> _YOUR ASSIGNMENT_:
Across all lines of the entries, tally those with the word "agent" in them. The reply is the tally, by itself.

Stored items:
++++
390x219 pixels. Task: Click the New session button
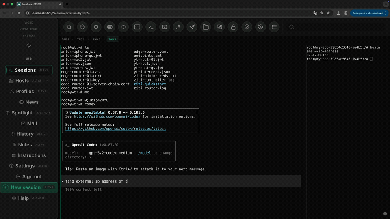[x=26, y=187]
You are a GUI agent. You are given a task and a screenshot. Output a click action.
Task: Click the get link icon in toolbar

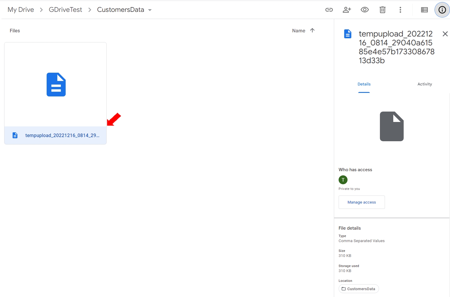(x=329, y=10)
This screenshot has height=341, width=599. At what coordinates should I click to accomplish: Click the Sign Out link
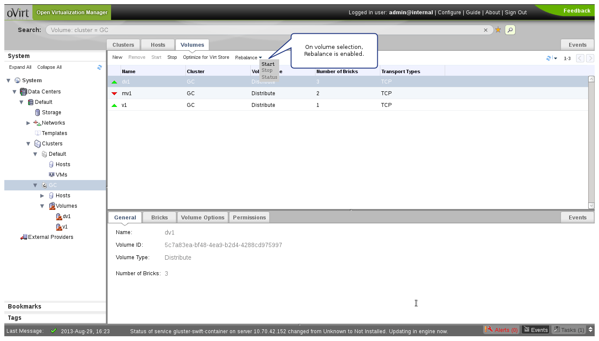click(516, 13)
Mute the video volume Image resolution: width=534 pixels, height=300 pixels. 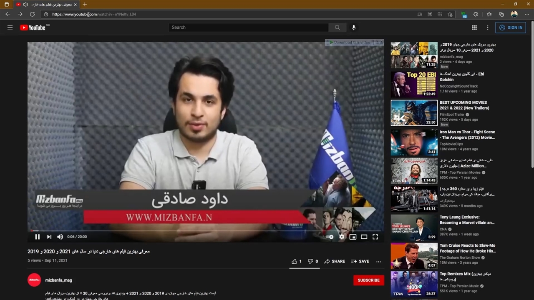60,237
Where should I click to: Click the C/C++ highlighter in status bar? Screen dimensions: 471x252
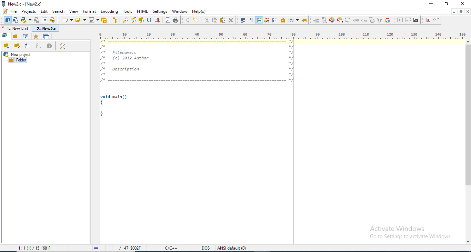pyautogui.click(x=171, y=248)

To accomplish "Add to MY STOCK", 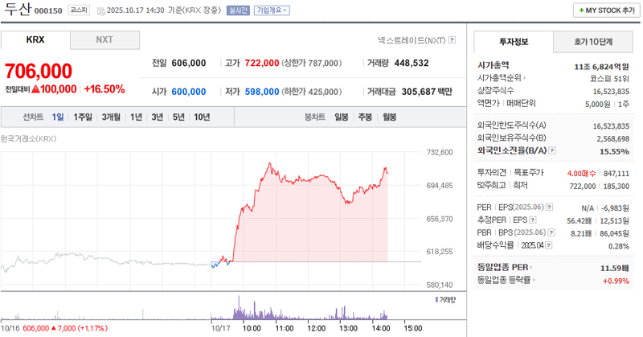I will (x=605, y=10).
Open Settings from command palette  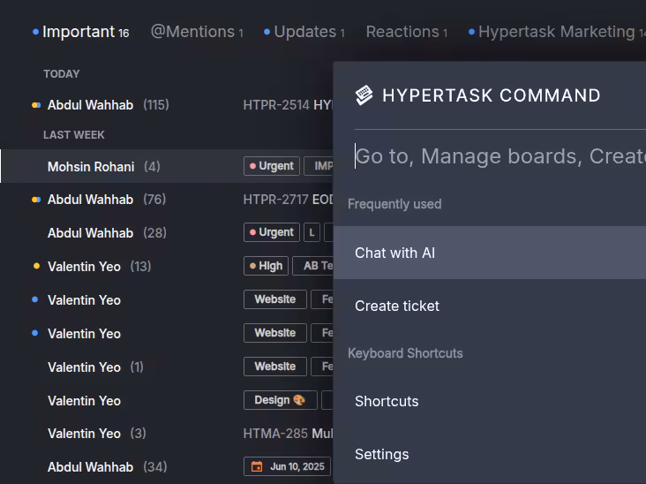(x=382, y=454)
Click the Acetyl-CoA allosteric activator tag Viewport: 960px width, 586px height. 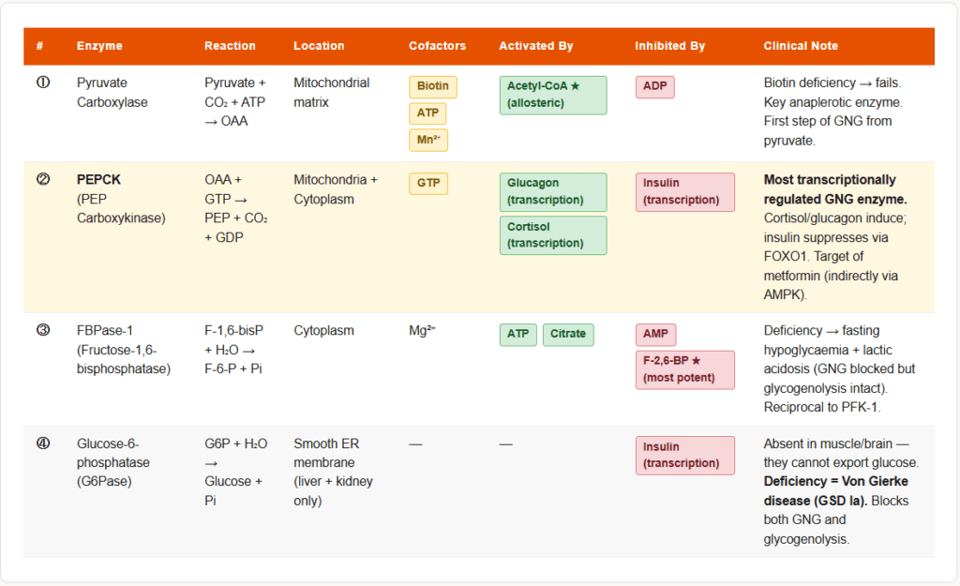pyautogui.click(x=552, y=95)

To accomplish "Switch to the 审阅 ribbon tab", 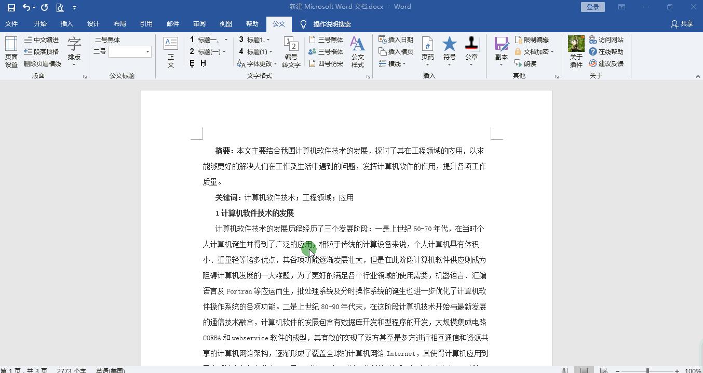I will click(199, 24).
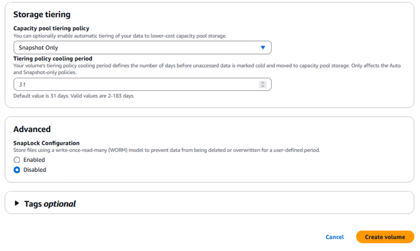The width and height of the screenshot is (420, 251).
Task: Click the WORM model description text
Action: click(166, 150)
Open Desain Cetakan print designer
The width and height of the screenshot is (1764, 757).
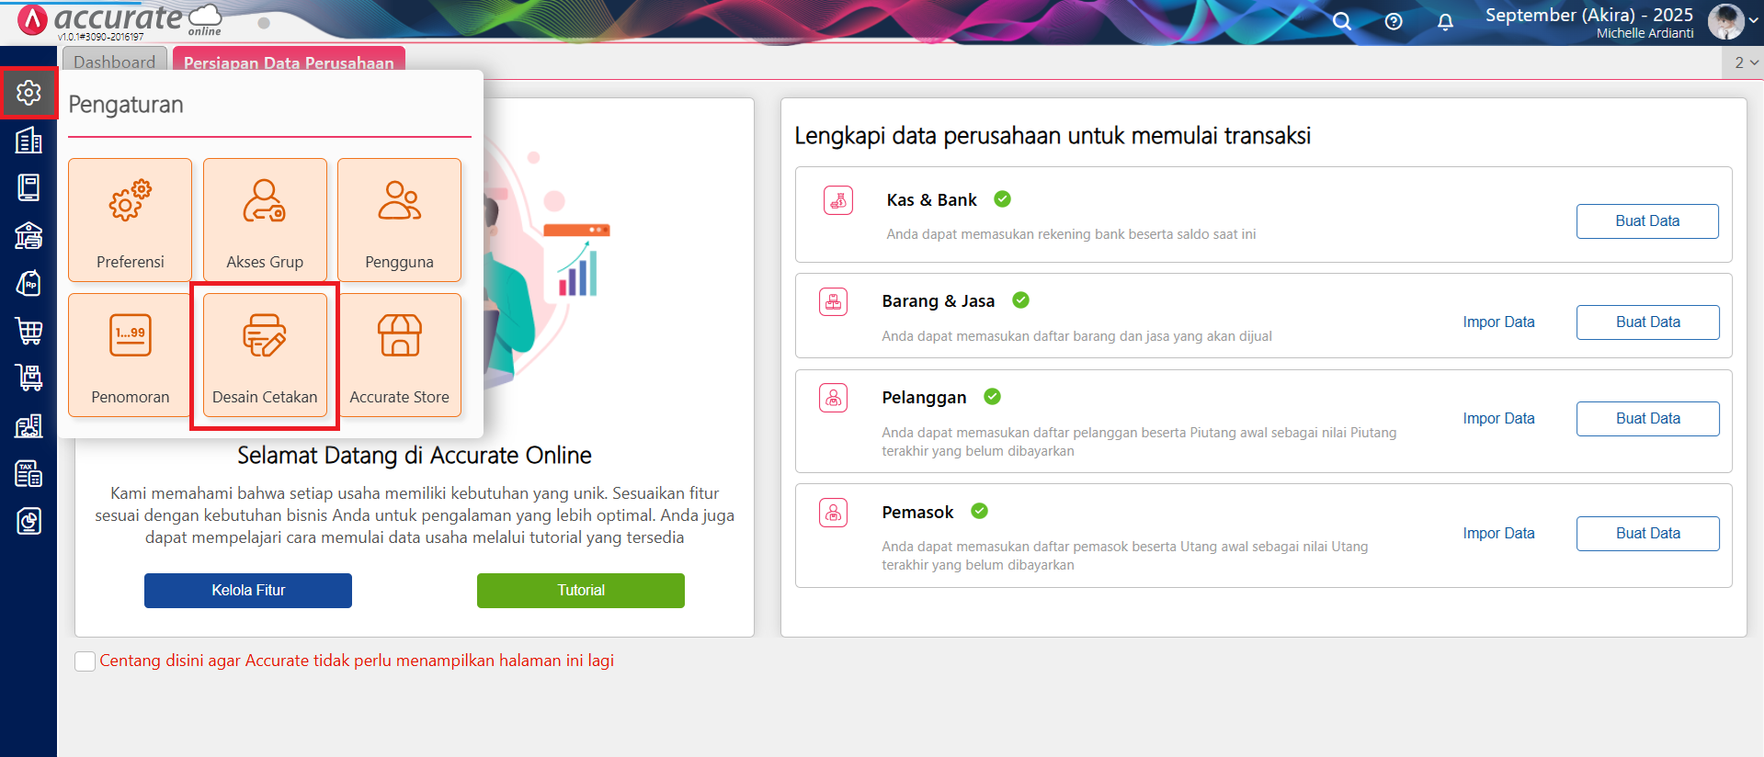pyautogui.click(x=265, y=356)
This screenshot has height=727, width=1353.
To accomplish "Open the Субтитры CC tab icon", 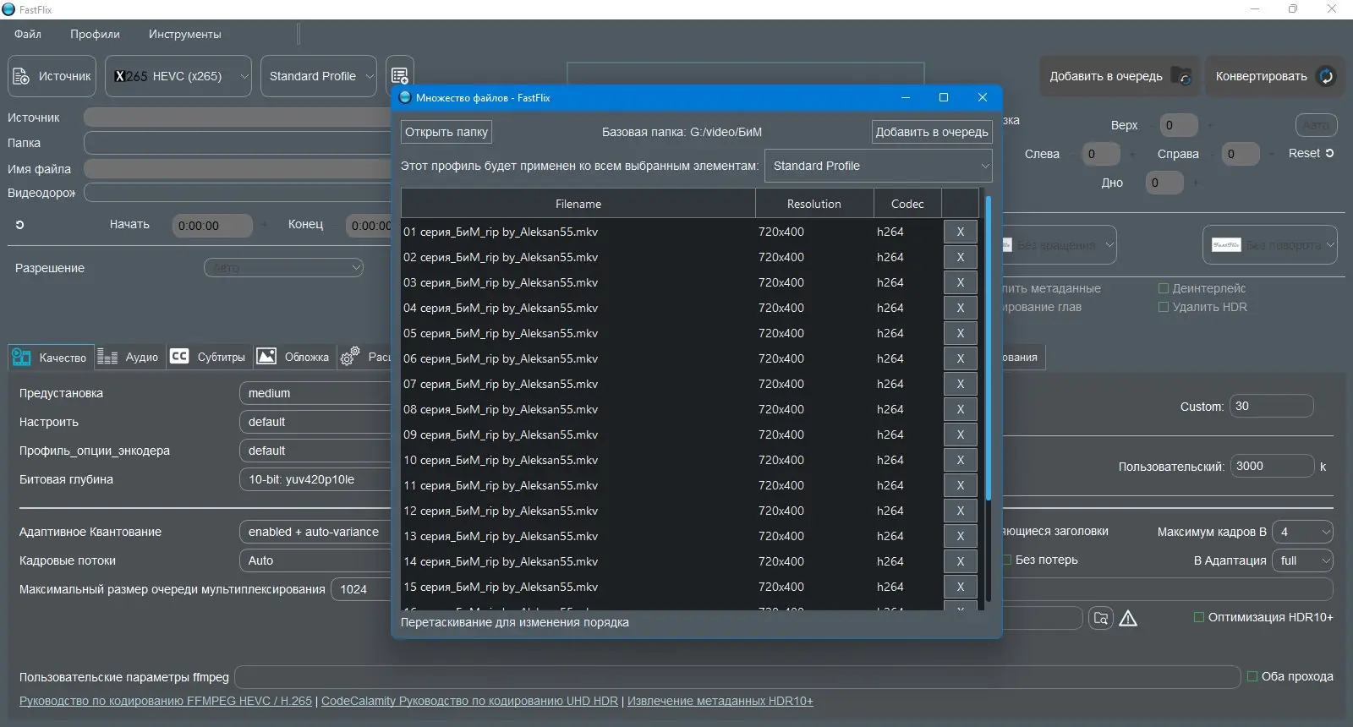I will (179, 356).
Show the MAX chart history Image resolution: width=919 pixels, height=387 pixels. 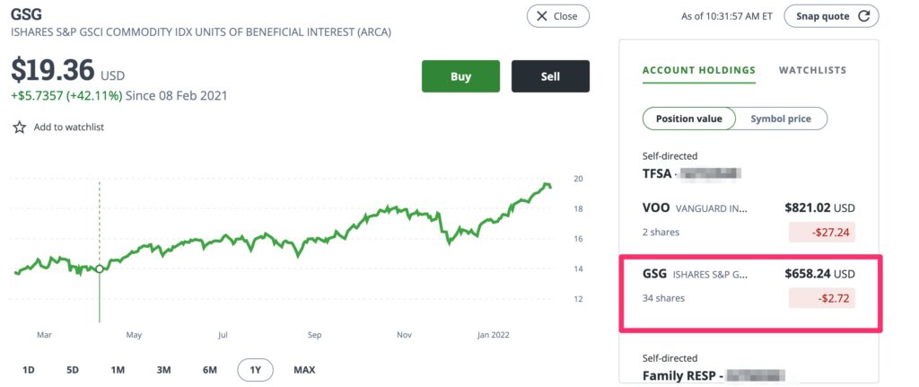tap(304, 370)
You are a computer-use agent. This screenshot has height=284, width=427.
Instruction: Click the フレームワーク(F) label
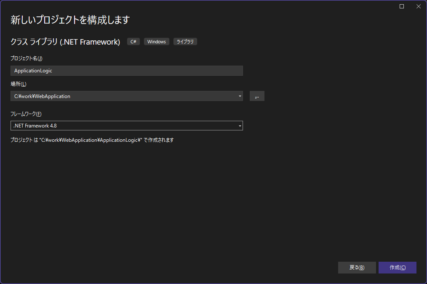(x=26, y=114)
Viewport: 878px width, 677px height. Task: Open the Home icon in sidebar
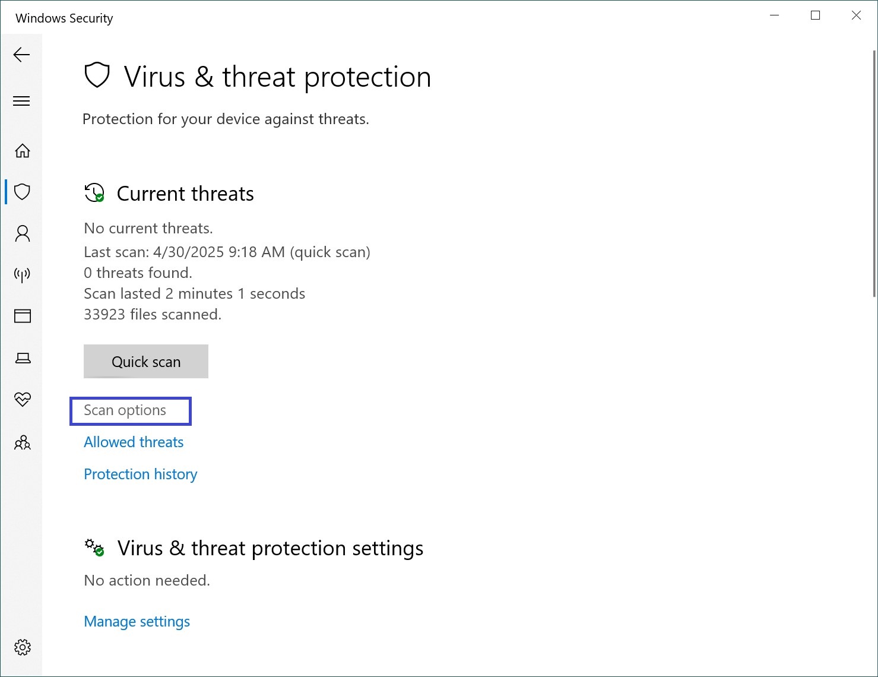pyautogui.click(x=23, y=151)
++++
> _WRITTEN ANSWER_:
2